I have only read two books by Douglas Coupland, Generation X (1991) and Souvenir of Canada (2002), the cover of the latter shown, and only read them in the last couple of years. I am more impressed by his observation than his storytelling which makes Souvenir of Canada perfect as it is a personal encyclopedia of things noticed about our mutual homeland. Under the entry "Stubbies" he writes
In order to get stubbies to photograph, I put an ad in the local community paper and was besieged by calls from fiftysomething men with a nostalgic lilt in their voices. They all wish that stubbies would return, but young people would probably look at a stubbie and say, "What's that thing supposed to hold - molasses?" So I think the stubbie's fate is sealed.Today, in the bewilderingly diverse selection at the amazingly well named The Beer Store, I picked up a 12 of Waterloo Dark.

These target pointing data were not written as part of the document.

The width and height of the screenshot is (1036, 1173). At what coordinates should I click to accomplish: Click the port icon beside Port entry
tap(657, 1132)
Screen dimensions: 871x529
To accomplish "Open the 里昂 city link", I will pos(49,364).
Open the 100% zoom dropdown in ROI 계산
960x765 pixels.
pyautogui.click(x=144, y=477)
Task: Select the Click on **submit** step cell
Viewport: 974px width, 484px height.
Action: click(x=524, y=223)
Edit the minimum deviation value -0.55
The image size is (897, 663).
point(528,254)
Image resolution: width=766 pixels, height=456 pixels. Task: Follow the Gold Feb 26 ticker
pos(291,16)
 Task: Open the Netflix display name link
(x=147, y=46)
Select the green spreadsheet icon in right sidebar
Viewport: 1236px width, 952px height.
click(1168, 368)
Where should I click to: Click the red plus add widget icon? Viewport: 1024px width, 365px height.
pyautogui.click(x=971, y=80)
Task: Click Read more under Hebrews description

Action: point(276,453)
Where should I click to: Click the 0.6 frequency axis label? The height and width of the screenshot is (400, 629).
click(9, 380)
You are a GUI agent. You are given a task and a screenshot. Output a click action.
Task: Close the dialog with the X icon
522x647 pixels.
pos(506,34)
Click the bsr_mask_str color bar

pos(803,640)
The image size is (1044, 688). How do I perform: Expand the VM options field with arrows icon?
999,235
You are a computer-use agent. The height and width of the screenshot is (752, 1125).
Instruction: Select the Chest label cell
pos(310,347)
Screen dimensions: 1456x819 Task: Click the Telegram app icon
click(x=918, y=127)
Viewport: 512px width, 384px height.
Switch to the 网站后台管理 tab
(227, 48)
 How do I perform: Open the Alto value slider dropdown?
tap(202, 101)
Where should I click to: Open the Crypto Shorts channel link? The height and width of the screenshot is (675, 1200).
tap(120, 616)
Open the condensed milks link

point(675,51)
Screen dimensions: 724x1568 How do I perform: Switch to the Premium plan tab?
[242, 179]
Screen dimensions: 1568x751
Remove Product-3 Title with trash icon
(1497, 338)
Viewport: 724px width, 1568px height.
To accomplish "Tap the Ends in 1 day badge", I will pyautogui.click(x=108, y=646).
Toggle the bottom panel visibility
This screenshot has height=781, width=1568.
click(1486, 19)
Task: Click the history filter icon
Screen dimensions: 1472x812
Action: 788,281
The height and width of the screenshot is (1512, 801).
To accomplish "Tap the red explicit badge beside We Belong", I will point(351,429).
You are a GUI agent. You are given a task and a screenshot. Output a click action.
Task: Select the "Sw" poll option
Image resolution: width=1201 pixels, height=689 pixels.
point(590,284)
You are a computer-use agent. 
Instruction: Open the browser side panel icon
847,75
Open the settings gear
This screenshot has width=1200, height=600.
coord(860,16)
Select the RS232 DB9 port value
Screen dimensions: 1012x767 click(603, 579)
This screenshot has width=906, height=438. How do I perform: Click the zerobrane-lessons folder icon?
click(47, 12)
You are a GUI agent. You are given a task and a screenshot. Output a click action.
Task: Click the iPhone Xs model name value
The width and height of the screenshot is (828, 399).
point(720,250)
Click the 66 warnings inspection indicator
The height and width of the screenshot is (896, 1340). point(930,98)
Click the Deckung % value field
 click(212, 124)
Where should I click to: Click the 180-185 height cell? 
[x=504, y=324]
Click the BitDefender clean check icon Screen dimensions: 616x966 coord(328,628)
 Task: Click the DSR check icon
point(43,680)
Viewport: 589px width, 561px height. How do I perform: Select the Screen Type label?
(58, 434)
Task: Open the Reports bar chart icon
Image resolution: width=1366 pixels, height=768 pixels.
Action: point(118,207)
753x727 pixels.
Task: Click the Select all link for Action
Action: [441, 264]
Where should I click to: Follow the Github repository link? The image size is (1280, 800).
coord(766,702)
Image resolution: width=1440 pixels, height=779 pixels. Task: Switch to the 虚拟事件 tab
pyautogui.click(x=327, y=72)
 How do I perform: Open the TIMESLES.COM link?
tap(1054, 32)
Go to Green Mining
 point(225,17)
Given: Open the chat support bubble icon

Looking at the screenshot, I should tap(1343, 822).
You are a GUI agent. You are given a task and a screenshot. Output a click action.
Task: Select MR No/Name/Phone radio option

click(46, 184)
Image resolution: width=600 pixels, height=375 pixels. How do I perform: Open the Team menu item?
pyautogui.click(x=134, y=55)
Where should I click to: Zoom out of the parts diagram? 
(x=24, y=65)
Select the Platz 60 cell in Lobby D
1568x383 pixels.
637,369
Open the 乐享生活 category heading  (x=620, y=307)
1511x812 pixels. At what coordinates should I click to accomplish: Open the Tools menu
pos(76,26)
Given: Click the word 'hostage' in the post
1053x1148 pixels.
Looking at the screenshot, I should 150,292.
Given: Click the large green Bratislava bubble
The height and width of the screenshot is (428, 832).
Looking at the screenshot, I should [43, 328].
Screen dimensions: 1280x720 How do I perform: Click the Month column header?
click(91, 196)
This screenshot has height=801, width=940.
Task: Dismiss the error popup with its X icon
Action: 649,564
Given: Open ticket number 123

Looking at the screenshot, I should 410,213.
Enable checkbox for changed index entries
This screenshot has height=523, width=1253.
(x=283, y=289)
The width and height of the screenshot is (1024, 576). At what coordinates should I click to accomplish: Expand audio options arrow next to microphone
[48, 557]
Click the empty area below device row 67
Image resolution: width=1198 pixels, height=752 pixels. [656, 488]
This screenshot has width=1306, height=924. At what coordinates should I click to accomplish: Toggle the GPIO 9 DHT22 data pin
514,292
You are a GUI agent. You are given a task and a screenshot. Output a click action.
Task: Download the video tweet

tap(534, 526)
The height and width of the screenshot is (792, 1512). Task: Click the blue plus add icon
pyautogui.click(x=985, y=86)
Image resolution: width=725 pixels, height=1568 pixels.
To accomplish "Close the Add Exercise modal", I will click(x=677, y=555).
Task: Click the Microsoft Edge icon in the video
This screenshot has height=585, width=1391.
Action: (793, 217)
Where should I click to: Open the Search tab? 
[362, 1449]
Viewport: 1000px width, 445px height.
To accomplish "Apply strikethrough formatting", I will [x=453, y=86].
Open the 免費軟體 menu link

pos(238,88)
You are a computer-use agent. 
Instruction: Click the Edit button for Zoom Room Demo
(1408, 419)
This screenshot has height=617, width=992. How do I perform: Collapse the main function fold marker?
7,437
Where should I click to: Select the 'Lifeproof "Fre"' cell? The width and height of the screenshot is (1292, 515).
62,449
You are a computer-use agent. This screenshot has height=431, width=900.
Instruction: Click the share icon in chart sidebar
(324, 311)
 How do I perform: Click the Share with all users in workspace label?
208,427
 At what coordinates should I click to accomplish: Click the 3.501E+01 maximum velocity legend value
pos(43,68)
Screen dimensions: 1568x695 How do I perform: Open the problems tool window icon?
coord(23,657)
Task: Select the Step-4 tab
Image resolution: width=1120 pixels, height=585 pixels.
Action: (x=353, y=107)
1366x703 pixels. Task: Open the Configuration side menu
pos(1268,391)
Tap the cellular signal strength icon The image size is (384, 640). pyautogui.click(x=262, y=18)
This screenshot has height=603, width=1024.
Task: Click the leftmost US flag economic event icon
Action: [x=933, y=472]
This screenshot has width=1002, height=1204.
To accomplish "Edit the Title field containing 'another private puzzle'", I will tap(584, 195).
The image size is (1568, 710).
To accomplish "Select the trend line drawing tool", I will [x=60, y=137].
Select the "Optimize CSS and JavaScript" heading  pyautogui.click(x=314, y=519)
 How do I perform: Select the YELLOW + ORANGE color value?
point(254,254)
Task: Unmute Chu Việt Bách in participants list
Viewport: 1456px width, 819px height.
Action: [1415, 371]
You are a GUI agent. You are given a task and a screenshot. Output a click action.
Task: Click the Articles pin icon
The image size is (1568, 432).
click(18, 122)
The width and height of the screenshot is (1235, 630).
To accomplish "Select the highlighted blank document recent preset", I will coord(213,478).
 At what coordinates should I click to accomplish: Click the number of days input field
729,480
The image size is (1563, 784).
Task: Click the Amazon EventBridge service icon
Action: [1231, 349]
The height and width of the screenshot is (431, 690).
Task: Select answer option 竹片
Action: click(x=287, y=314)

It came in stubbies - despite the web image. While it was not the useful 6x2 packaging of yore, cracking open the corrugated cardboard box to see 12 cheery stout little pints was an undeniably happy moment. Holding one immediately reminded me of the feeling of holding a beer in a mitten, something you would likely have only done if you were underage in winter in Canada.
Coupland also tells the story of how he went some way to reinstating the brand Extra Old Stock during a grade 12 work experience day spent at an ad agency. The role of beer in being Canadian is particular. In his 1977 edition of The World Guide to Beer, Micahel Jackson (the other one) spends four pages describing product lines which largely no longer exists. Unlike the UK, brands do not necessarily survive (think James Ready or the elaborately but pointlessly marketed Labatt Copper). Unlike the US, what ever the label, our beers are stronger, bigger and a bit sweeter - something of more sustenance than a cause for unzipping and unwrapping the layers under the ski-doo suit while doing the gotta pee dance at 15 below. Whatever the label, it is that generic taste that maybe we collectively recall. And the feel of the stubby in your mitt.